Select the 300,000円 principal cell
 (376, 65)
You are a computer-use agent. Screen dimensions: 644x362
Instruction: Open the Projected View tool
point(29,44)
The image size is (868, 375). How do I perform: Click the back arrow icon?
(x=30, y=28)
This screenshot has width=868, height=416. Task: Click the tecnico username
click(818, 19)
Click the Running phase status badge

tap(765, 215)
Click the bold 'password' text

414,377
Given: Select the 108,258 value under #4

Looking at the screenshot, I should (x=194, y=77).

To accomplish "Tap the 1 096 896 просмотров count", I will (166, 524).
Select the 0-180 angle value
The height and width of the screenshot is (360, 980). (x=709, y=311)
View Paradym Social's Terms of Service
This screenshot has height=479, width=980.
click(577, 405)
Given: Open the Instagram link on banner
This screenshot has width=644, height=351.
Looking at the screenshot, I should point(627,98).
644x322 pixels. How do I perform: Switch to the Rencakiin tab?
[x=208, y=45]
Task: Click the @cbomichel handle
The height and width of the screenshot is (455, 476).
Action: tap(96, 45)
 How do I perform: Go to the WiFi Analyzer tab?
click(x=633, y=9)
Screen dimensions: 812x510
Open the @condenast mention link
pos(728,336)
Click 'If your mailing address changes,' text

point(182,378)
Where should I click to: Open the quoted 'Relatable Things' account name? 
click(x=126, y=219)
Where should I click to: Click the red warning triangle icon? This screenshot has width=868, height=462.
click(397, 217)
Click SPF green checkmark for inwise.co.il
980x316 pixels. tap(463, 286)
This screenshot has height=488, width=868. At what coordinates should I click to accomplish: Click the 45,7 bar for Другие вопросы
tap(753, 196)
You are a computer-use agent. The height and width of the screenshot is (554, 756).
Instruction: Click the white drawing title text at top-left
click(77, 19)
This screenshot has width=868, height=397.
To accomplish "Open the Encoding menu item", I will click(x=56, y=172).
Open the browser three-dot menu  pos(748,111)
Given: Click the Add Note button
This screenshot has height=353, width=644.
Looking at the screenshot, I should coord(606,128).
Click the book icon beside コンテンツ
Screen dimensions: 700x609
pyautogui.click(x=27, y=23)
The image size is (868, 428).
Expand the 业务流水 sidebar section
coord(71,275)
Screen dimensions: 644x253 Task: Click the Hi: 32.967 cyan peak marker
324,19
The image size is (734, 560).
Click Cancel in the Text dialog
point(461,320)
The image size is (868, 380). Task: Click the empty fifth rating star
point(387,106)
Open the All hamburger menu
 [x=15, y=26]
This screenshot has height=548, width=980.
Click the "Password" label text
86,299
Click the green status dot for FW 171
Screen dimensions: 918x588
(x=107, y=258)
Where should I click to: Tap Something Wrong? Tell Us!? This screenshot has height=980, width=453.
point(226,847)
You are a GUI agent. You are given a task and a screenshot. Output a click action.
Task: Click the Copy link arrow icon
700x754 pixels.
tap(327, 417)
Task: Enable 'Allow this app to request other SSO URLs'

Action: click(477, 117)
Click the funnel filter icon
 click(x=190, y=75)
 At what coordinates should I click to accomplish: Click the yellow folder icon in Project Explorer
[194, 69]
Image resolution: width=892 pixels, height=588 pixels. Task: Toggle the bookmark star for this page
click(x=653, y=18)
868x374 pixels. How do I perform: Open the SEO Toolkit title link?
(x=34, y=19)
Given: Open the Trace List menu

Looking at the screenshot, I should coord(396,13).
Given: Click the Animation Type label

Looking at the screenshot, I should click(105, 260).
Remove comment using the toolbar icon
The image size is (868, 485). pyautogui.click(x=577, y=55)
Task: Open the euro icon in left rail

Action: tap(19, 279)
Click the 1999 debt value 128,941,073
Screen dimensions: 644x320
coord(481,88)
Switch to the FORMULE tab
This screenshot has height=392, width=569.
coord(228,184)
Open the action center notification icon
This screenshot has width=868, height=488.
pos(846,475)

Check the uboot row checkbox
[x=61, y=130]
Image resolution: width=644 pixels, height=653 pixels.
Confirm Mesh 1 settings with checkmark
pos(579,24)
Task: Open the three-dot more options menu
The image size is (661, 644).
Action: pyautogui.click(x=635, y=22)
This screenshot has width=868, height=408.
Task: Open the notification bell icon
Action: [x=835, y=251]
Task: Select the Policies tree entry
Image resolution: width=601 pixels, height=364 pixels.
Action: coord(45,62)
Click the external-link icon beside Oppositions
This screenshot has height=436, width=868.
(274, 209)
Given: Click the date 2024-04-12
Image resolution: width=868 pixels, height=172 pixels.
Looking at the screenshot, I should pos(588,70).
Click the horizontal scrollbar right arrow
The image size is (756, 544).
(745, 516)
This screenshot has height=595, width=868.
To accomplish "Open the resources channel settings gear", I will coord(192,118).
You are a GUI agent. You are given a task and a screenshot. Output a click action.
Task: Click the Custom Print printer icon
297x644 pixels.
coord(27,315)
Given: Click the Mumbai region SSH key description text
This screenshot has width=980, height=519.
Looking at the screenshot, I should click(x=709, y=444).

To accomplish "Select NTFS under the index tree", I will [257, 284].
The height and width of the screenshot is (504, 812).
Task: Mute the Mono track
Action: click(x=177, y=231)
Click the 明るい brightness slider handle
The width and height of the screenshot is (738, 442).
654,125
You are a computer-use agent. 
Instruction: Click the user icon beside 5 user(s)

=-=-=

◆ Work request
Across the listing, how many lines contain "handle"? State the number and nothing else.

◆ Final answer
2